Good, Not Great
In the end, the outcome was predictable. Despite the massive hate campaign directed against Assassin’s Creed: Shadows, early reviews as of this writing place Shadows at 81% on Metacritic, indicating “generally favorable reviews” from a sample of 71 reviewers. As Paul Tassi at Forbes has noted, this is totally in line with the historical reception of previous AC titles, which have fallen within a range of the 71% to 89% over the years, with the most recent major installments reaching the low 80s. In parsing a number of reviews, I’ve found the consensus seems to be that Shadows is a perfectly solid entry into the franchise which breaks very little new ground but improves all around on the basic Creed mechanics.
That does not mean it will appeal to everyone, and some significant criticism has been directed at both the intro section and the game’s script, which like most AC titles leaves much to be desired. But nobody comes to a Ubisoft game expecting anything like Crime and Punishment, and if the game to which AC Shadows will inevitably be compared, Sucker Punch’s Ghost of Tsushima, generally did a better job of crafting a culturally authentic and compelling narrative, it’s sidequests were infamously underwritten and its story was often better in terms of plot than characterization or line-for-line dialogue. Yes, “Honor died on the beach!” was a standout, but what else do you remember?
Can Ubisoft Be Saved?
Over all this hangs an overwhelming question: is Shadows enough to save Ubisoft? Despite it’s impressive roster of IPs, the company is teetering on a buyout and change of leadership as investors rebel against the developer’s catastrophic loss of value since 2020, which has seen its share price decrease by nearly 80%. While it’s too soon to fret that Shadows will be the “last” Assassin’s Creed, a Fallout-like situation, where corporate insolvency puts the IP up for grabs and delays new releases by quite a while is perfectly possible. This would probably entail a major creative retooling of Creed as well, just as Fallout‘s acquisition by Bethesda after the demise of Black Isle Studios fundamentally reshaped the tone of its fictional universe. My gut tells me that Shadows is bound to be a commercial success that still falls short.

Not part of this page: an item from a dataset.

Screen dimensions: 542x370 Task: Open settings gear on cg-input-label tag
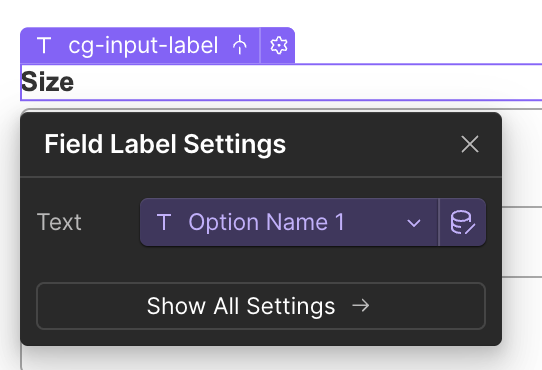click(x=278, y=46)
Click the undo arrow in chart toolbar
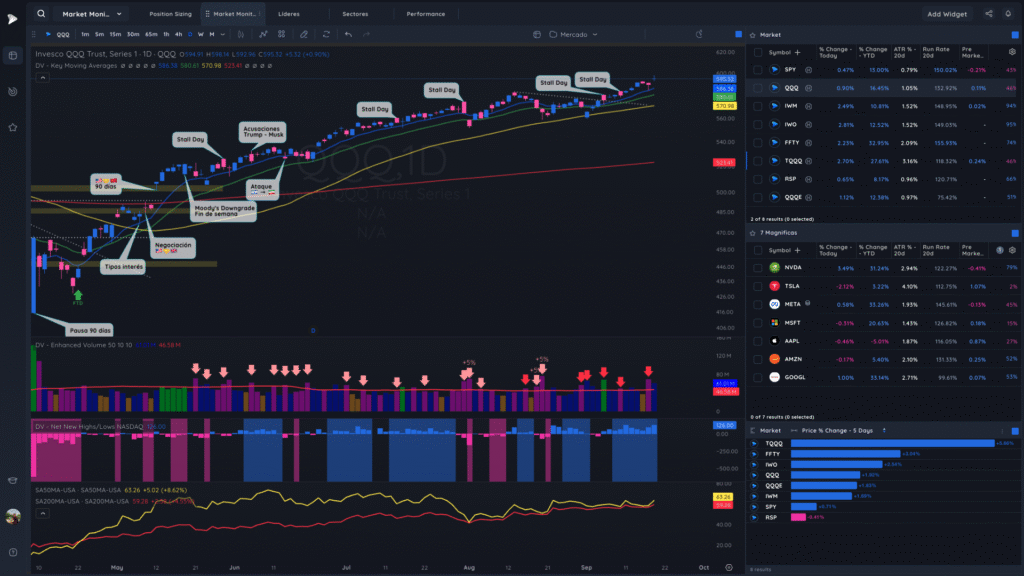 (x=348, y=35)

Consider Morgan Park’s criticism at PC Gamer:
“Ubisoft’s interpretation of 16th-century Japan is an achievement, but its locations have more personality than the people who inhabit them. Its cities are dense and appear active, but interactivity is low. The central city of Kyoto has hundreds of civilians, merchants, and craftsmen going about their lives, yet I can interact with just two or three merchants selling rations or horses. City guards patrol the streets, but cutting them down in broad daylight has zero consequences beyond upsetting city folk in the vicinity. There is no concept of crime or a “wanted” status unless you really mess up in a restricted zone, and guards within those zones won’t chase me outside of them.”

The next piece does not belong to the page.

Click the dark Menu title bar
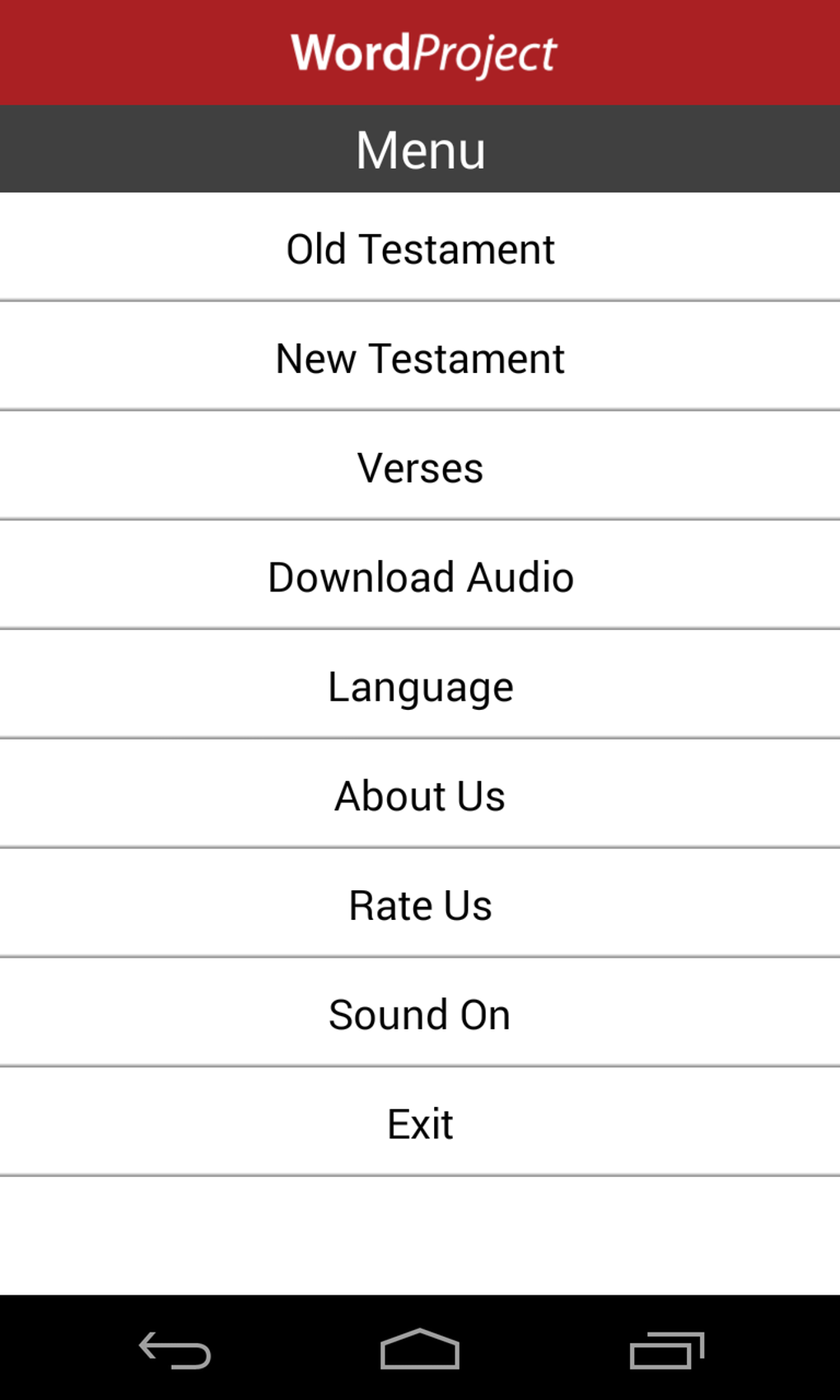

In Search of a Better World
This shallowness, he notes, is endemic to the game and jarring in the context of recent open-world masterpieces like Kingdom Come: Deliverance 2 (not to mention previous greats like The Witcher 3: Wild Hunt). Indeed—compared to Warhorse and CD Projekt Red’s creations, this statement is damning, considering that The Witcher’s Novigrad already felt thrillingly alive with characters and sidequests ten years ago, and even the less-realized urban universe of Night City in Cyberpunk 2077 had a reasonable degree of depth that deepened with every subsequent update over its four-year redemption arc. While the attraction of Sengoku Jidai Japan seems even more universal than ever after 75 years of Kurosawa, Shogun, and various other samurai epics, the bar for Action RPG games has risen tremendously in the last decade and only continues to grow.
In The Shadow of Shōgun
As Tassi and others note, Ubisoft is rarely, if ever, mentioned in contention for GOTY (Game of the Year) lists, but based on initial reviews, Shadows strikes me as particularly retrograde. Once the main quest line is exhausted in any great ARPG, gaming inevitably devolves into crafting, killing, and questing for loot, but it’s concerning, based on Park’s assessment, that this is basically all Shadows has to offer from the beginning. And no—despite attempts to ride Shogun’s coattails with an “immersive mode” that has every character speak in their native language to mirror the late Sengoku Jidai’s linguistic diversity, this has no resemblance to James Clavell-cum-FX’s epic, where translation nuances and language and cultural barriers are intricate parts of the plot, not mere window dressing. This is regrettable, since realistically, we can assume the historical Yasuke, as an East African freedman of Portuguese slavers in Japan, was probably trilingual to an imperfect degree reminiscent of William Adams or John Blackthorne.
All and all, I’m excited to play Assassin’s Creed: Shadows and review it for The Path, but I’m not expecting anything revelatory.